I just realized that a lot of my current thinking converges on one concept: Inclusion. Topics are as diverse as poverty, support for assistive technology, gender and browser/device support.
Accessible with VoiceOver and other assistive technology
When we build apps and web services it is easy to make them inaccessible for persons who use assistive tech such as JAWS and VoiceOver. However, it is almost equally easy to build with accessibility in mind. The coolest thing is that VoiceOver can be used on any iOS device – just turn it on and you will be able to hear how persons with less eyesight then you experiebnce your app or service.
In most services the gender of a person is completely useless data to collect. Are you building a web shop? No need for gender. Are you creating a community? No need for gender. Are you building a tool to be used for understanding social issues? Quite possibly a need for gender.
To me gender is just one of many demographic and sociographic aspects that influence a persons standing in society, I.E. I have some variety of an intersectional perspective. So if you ask me to identify my gender it better be in a service that can use it well. You also need to ask me about income, home town or any other set of aspects that is needed for your analysis. And I want to know how you will be using the data I give you.
BTW: if you are asking for gender, make it an open text field where I can write my own gender or leave it blank.
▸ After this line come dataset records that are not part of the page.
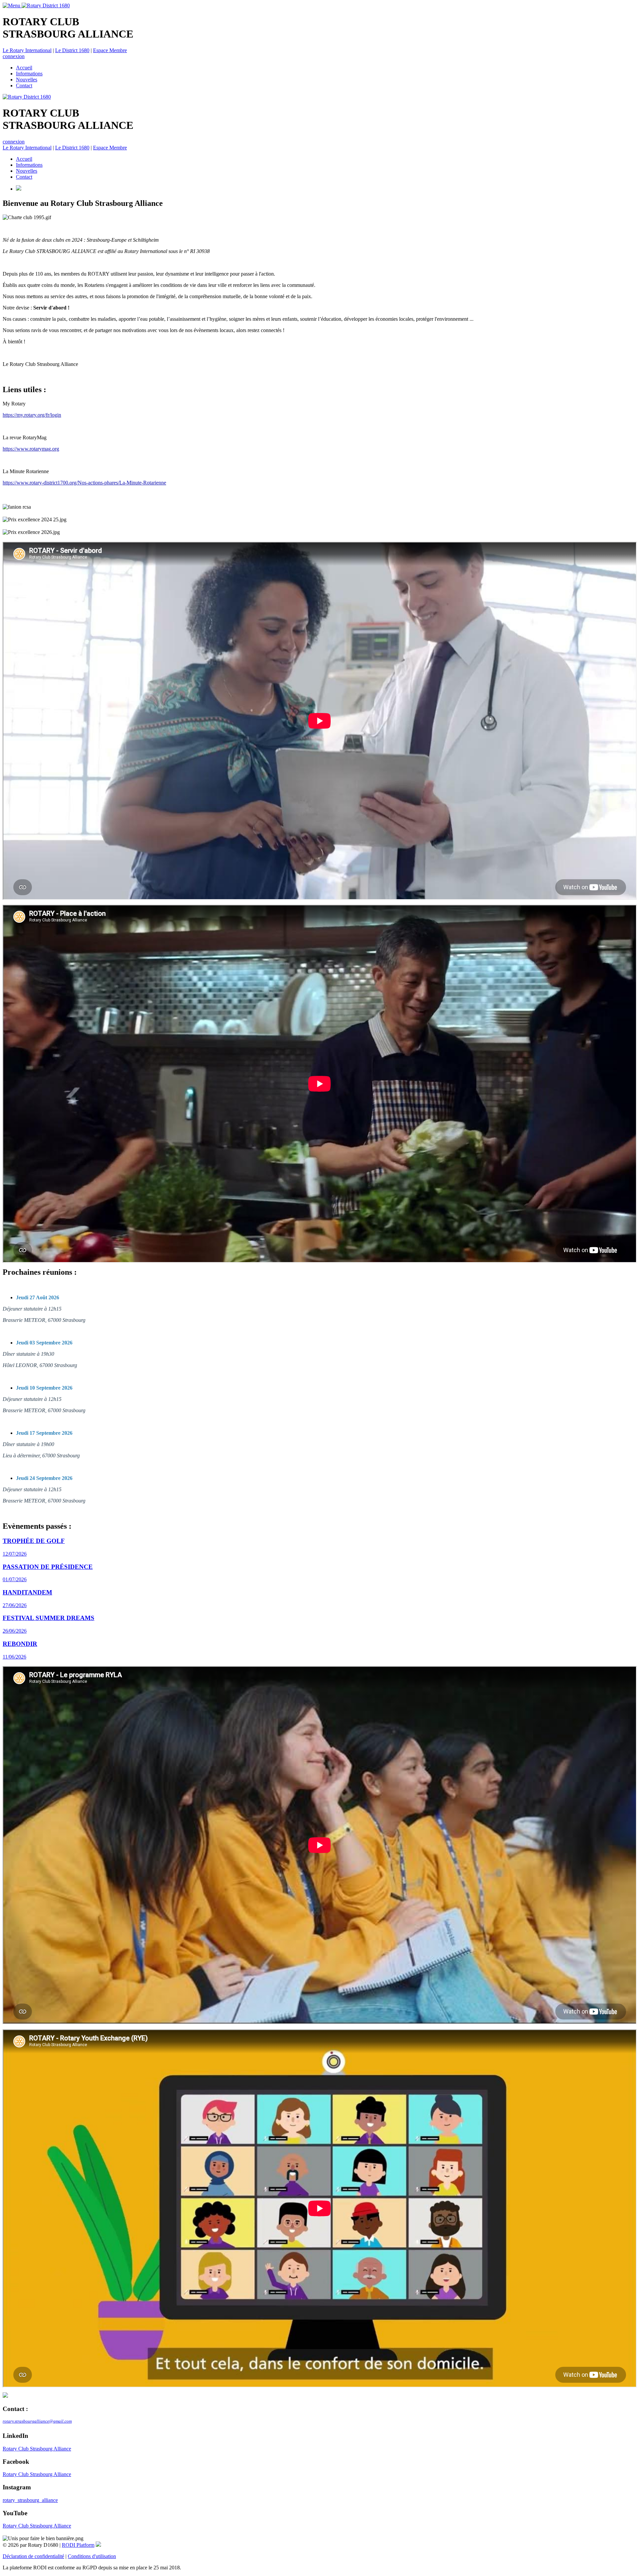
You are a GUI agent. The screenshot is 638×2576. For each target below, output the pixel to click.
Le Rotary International (27, 50)
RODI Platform (78, 2545)
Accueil (24, 67)
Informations (29, 73)
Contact (24, 85)
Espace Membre (110, 50)
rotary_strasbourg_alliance (30, 2500)
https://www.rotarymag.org (31, 449)
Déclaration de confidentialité (33, 2556)
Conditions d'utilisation (92, 2556)
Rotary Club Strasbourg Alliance (37, 2448)
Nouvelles (26, 79)
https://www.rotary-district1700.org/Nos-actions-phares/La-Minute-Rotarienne (84, 482)
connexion (14, 56)
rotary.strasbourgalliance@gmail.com (37, 2421)
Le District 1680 (72, 50)
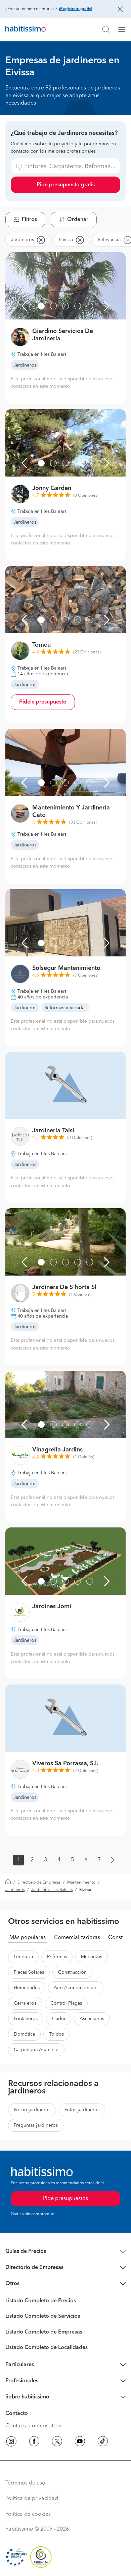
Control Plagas (66, 2003)
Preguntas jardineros (36, 2125)
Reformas (57, 1957)
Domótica (24, 2034)
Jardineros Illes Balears (52, 1890)
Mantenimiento (81, 1883)
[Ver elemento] (41, 306)
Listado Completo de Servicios (42, 2316)
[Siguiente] (107, 306)
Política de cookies (28, 2514)
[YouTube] (80, 2442)
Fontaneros (26, 2018)
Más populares (27, 1937)
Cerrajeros (25, 2003)
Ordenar (77, 219)
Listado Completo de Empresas (43, 2332)
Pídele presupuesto (43, 702)
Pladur (59, 2018)
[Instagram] (11, 2442)
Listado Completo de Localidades (46, 2347)
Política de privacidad (31, 2498)
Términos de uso (25, 2483)
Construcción (72, 1972)
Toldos (56, 2034)
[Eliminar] (41, 240)
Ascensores (92, 2018)
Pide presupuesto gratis (66, 185)
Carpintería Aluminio (36, 2049)
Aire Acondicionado (76, 1987)
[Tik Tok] (103, 2442)
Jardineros (15, 1890)
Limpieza (23, 1957)
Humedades (27, 1987)
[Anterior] (24, 306)
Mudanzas (91, 1957)
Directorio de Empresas (38, 1883)
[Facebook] (34, 2442)
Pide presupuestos (65, 2198)
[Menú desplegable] (124, 29)
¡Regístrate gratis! (75, 9)
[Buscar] (106, 29)
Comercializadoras (77, 1937)
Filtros (29, 219)
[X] (57, 2442)
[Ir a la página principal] (25, 30)
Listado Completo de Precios (40, 2301)
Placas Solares (29, 1972)
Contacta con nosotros (33, 2426)
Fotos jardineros (81, 2110)
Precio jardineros (32, 2110)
Browser and Device support
It is expensive as hell to develop web services and apps that work on old devices and in old browsers. But if we do not we are once again using technology to exclude persons. I work with kids and among them many devices and computers are inherited from parents who get new devices. That mean that my audience has a lot of first generation iPads, old Android devices and less able computers. Poor families will have extra problems buying new devices and will need a phone to work 3, 4, perhaps 5 years.
Web instead of native – with wrapper/manifest for distribution in app stores
As soon as you develop an app specifically for one or a selection of mobile platforms you exclude all persons who do not use that platform.
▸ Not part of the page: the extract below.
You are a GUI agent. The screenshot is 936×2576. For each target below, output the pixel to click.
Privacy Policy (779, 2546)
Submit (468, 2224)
Statens medieråd is a government body that, among other tasks, investigate device usage among kids in Sweden. Their latest report, from early 2013, said that 62% of 9-12 year olds in Sweden have a smartphone. If you add tablets to the percentage it grown by a few points. Internal SVT stat’s say that almost all of them use Android or iOS. 81% of the kids has their own computer and 19% shared one with their family.
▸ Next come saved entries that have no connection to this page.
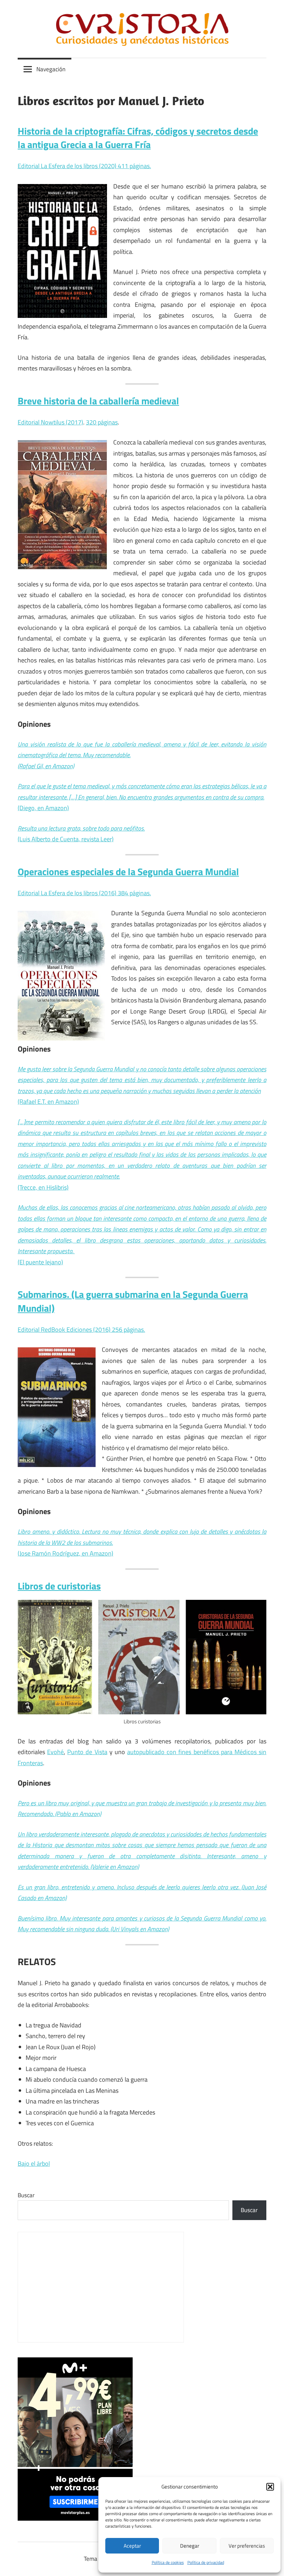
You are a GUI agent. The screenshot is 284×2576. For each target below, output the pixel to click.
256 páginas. (128, 1329)
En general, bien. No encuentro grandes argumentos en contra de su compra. (171, 797)
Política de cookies (168, 2562)
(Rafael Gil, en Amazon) (46, 766)
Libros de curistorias (59, 1585)
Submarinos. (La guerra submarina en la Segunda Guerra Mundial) (133, 1301)
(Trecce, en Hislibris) (142, 1154)
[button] (270, 2486)
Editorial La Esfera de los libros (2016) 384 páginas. (84, 893)
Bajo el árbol (34, 2163)
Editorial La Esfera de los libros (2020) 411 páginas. (84, 166)
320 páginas (102, 422)
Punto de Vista (87, 1752)
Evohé (55, 1752)
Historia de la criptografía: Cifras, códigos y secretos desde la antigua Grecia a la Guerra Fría (138, 137)
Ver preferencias (247, 2546)
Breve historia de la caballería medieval (98, 400)
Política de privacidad (205, 2562)
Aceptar (132, 2546)
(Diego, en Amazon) (43, 808)
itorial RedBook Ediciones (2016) (68, 1329)
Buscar (26, 2195)
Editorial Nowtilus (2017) (50, 422)
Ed (21, 1329)
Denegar (189, 2546)
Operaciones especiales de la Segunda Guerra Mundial (128, 871)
At SVT we are currently debating how a service for 9-12 year olds should be built. The service, as used on a phone, is quite personal so borrowing someone elses phone would be awkward.
The current plan is to build it for iOS 5 and newer and for Android 2.3 and newer. That means that if the app had been released in early 2013 it would, from it’s choice of platform, have excluded ~25% of the audience. However, the app will be released during summer 2014 and be used for a few years and during that timespan a lot more kids will have smartphones. However, kids in poor families might be over-represented among those who are excluded throughout the service’s life span.
If the service was built for the web almost 100% of the kids who where 9-12 in early 2013 would have been able to use it on a computer. The 62% that had a smartphone would be able to use it in their phone’s browser.
If the service was built for web and a wrapper app or manifest was developed, the service could get the extra marketing push that app store distribution means.
Building services that target phones with web tech require you to choose concepts that do not rely on native functionality or the extra performance some features have in native apps. This can feel like a sacrifice, but there are always constraints in all projects and you can see web tech as just an other one of those constrains and use it as a positive thing – the web tech will force you to be more creative!